+++ DATASET +++

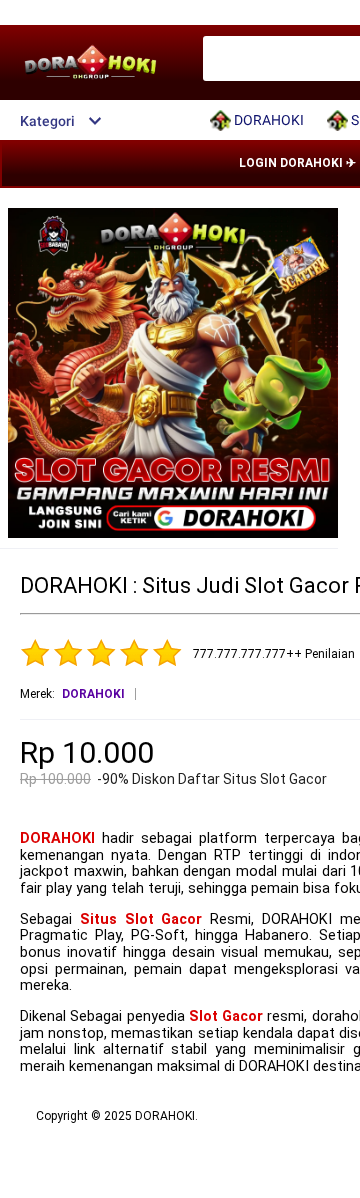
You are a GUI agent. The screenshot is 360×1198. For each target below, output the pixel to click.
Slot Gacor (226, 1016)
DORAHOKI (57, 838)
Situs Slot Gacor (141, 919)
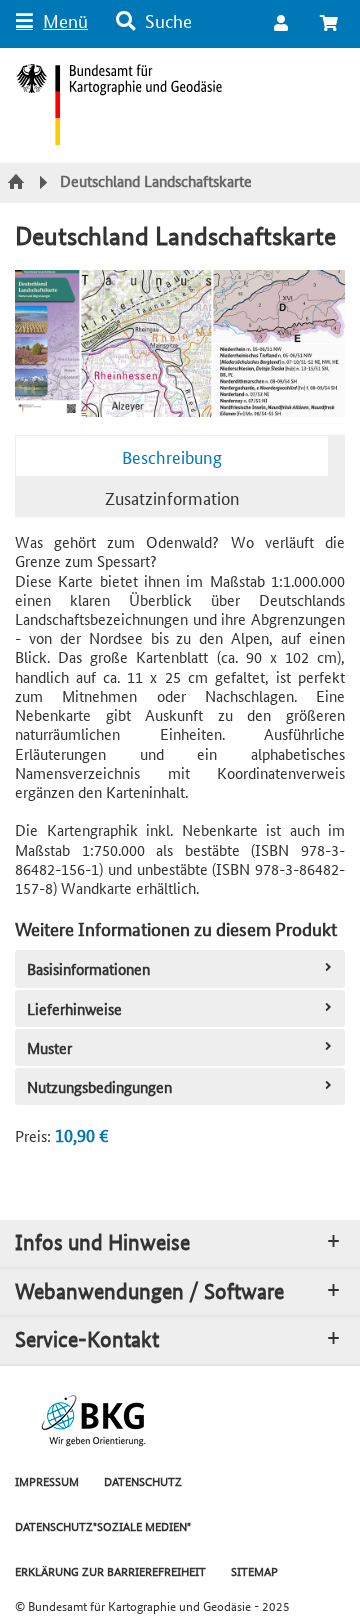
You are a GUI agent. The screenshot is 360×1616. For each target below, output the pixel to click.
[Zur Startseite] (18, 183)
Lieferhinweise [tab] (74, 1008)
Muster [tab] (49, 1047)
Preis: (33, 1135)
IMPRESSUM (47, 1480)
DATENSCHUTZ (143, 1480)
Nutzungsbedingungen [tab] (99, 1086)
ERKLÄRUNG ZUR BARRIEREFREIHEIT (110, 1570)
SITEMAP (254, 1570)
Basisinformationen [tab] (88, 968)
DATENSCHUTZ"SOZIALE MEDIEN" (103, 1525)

+++

__EXERCISE AIM__
A word-for-word copy of the data, without its pictures, is what is needed.

__TASK ANSWER__
You are a GUI agent. The screenshot is 360×1198. For each target below, output the pixel to click.
Slot Gacor (226, 1016)
DORAHOKI (57, 838)
Situs Slot Gacor (141, 919)
You are a GUI agent. The screenshot is 360×1616. For each target below, output the pixel to click.
[Zur Startseite] (18, 183)
Lieferhinweise [tab] (74, 1008)
Muster [tab] (49, 1047)
Preis: (33, 1135)
IMPRESSUM (47, 1480)
DATENSCHUTZ (143, 1480)
Nutzungsbedingungen [tab] (99, 1086)
ERKLÄRUNG ZUR BARRIEREFREIHEIT (110, 1570)
SITEMAP (254, 1570)
Basisinformationen [tab] (88, 968)
DATENSCHUTZ"SOZIALE MEDIEN" (103, 1525)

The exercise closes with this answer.